Supplied data:
◇ ◇ ◇ ◇ ◇ ◇ ◇

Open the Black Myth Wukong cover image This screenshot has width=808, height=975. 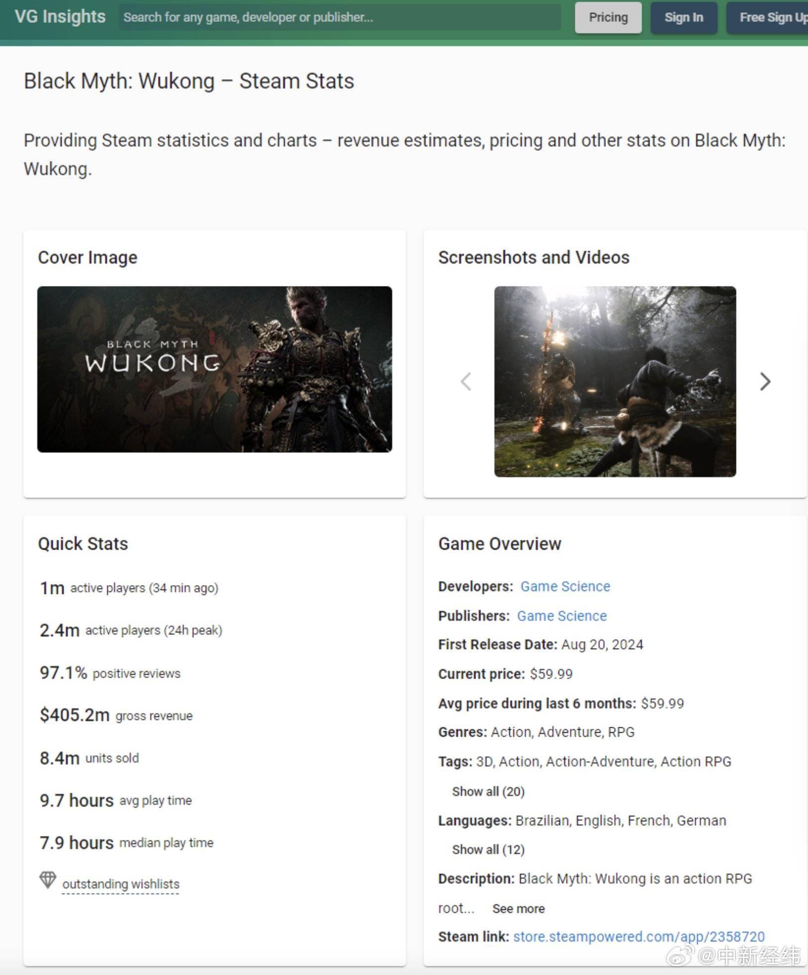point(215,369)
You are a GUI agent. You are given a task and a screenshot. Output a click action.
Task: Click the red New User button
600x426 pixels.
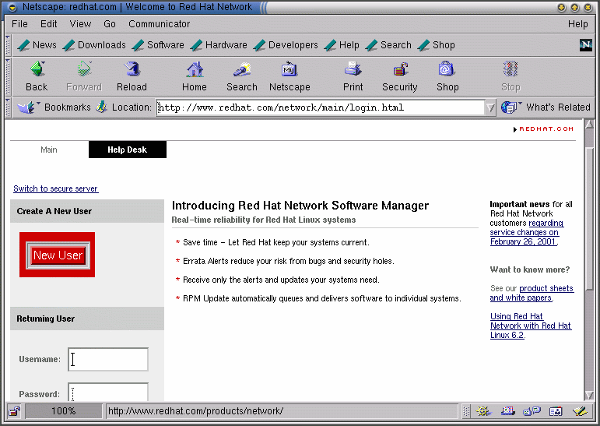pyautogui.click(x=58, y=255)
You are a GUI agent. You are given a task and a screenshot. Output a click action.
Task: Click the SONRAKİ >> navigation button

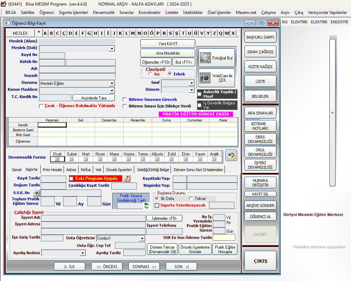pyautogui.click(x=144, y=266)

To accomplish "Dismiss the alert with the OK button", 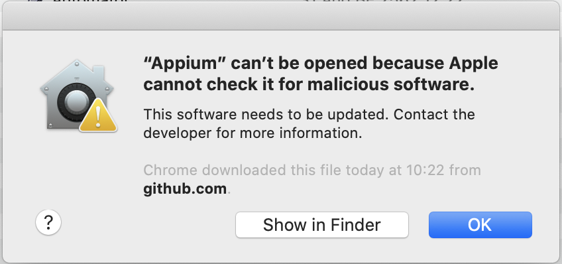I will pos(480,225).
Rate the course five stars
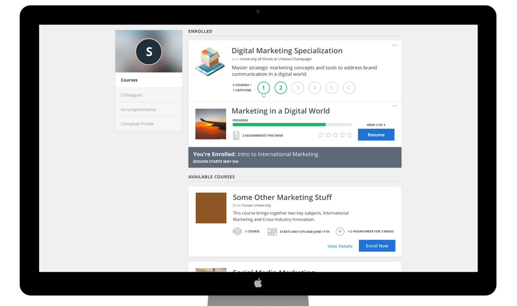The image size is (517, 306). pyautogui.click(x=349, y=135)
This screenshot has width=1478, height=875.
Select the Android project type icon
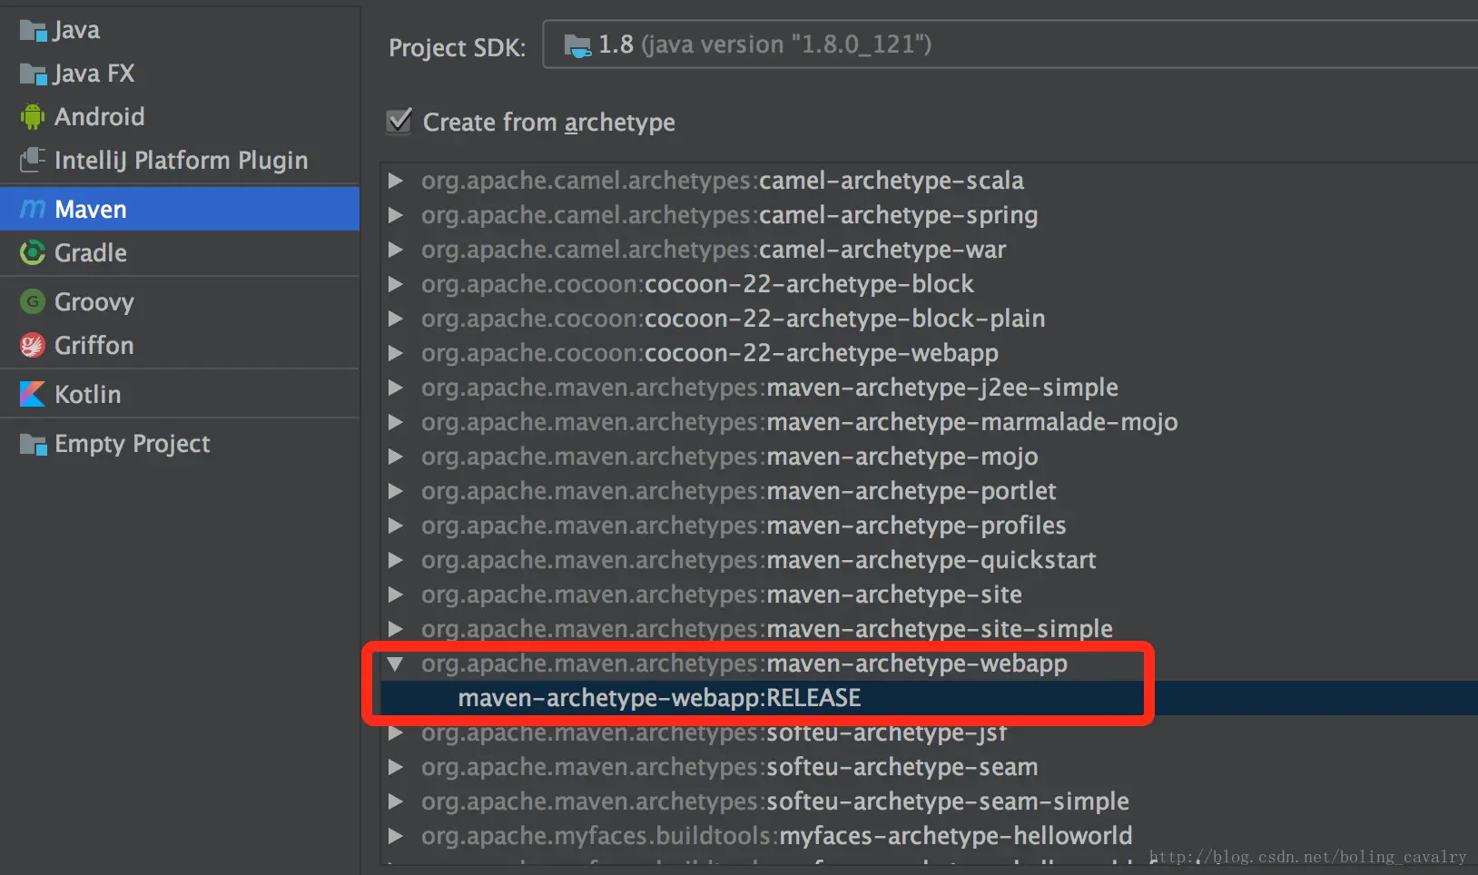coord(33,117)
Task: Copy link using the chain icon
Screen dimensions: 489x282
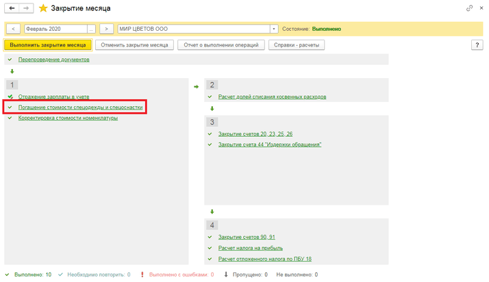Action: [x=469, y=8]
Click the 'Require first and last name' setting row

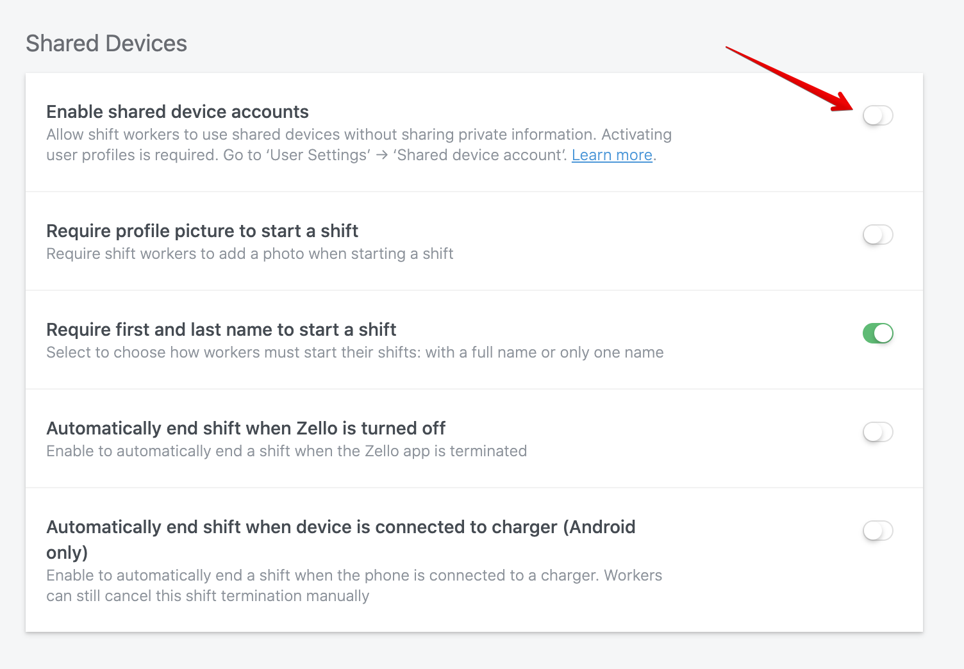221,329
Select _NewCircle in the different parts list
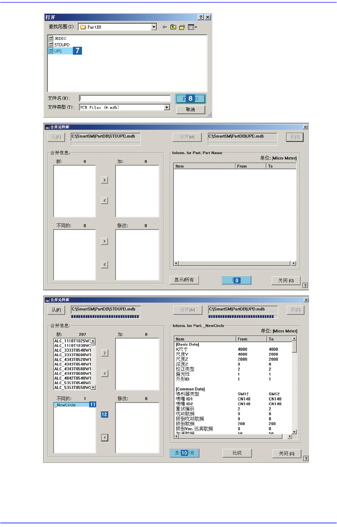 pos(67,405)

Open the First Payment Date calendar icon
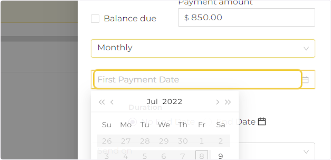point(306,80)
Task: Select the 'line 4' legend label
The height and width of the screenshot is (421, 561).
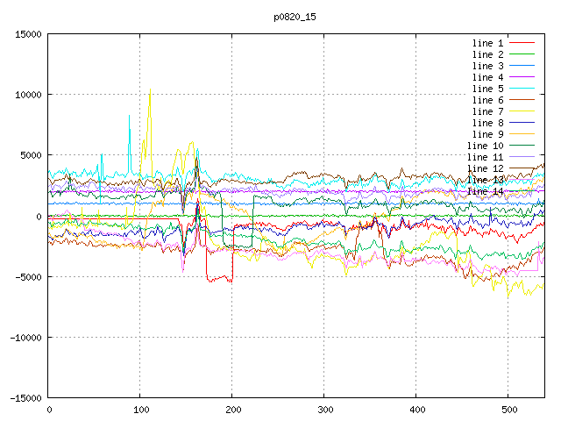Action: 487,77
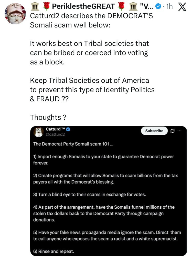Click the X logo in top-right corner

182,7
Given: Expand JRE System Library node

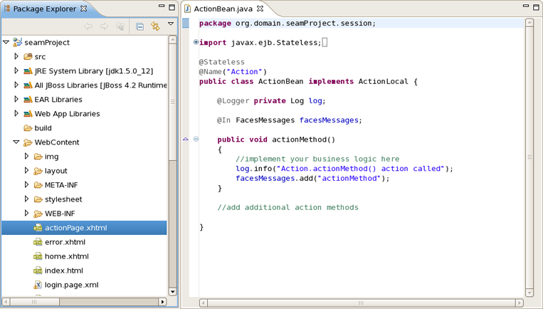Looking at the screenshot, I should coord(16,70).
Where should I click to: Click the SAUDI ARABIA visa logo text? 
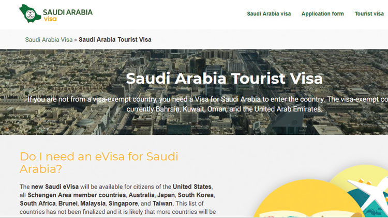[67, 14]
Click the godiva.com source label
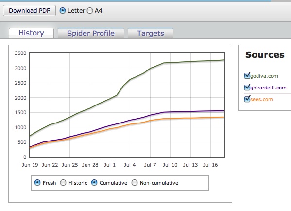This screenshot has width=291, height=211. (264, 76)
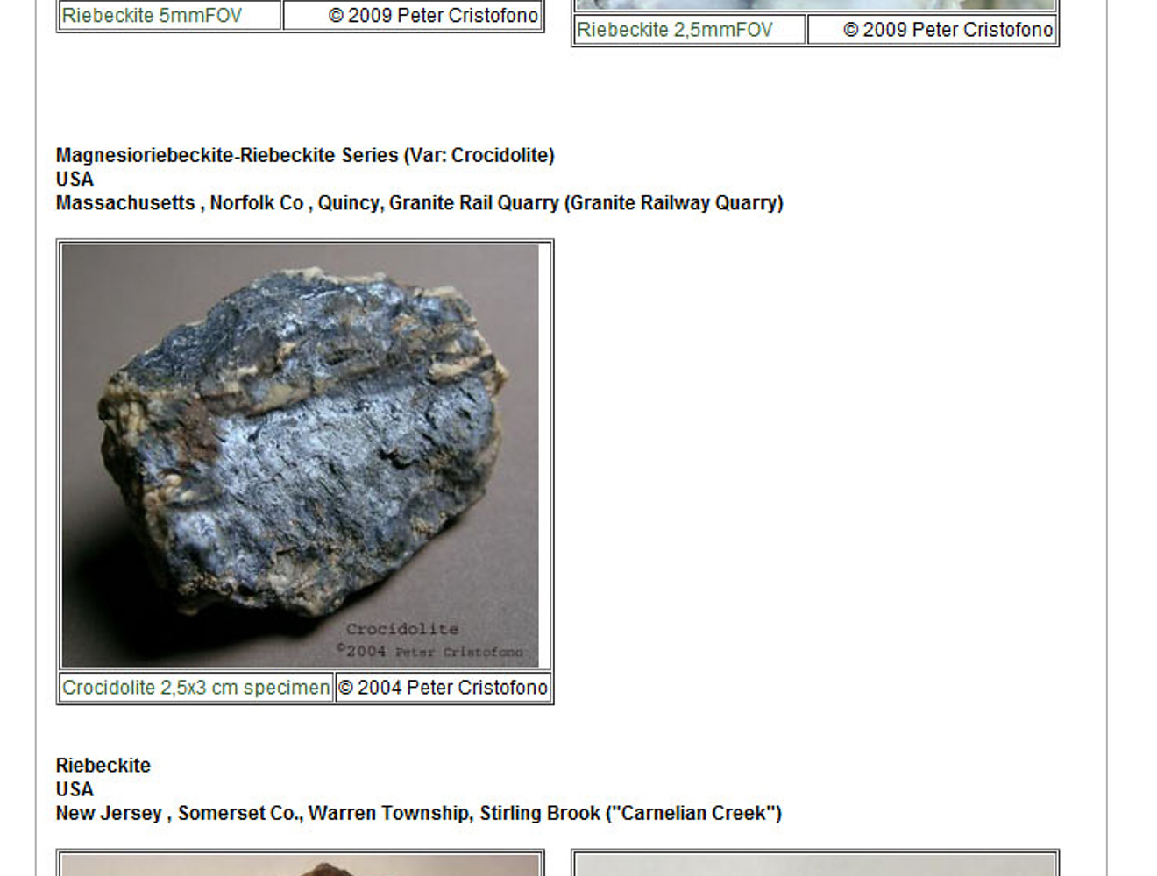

◇ ◇ ◇ ◇ ◇ ◇ ◇

Exercise instructions: Produce an exact copy of the lines from the line containing "The height and" to the end of the material, both ends included, and omit every picture.

Response box:
The height and width of the screenshot is (421, 561).
Action: 487,77
Click the X logo in top-right corner

182,7
Given: Expand JRE System Library node

Looking at the screenshot, I should coord(16,70).
Where should I click to: Click the SAUDI ARABIA visa logo text? 
[67, 14]
Click the godiva.com source label
This screenshot has width=291, height=211. (264, 76)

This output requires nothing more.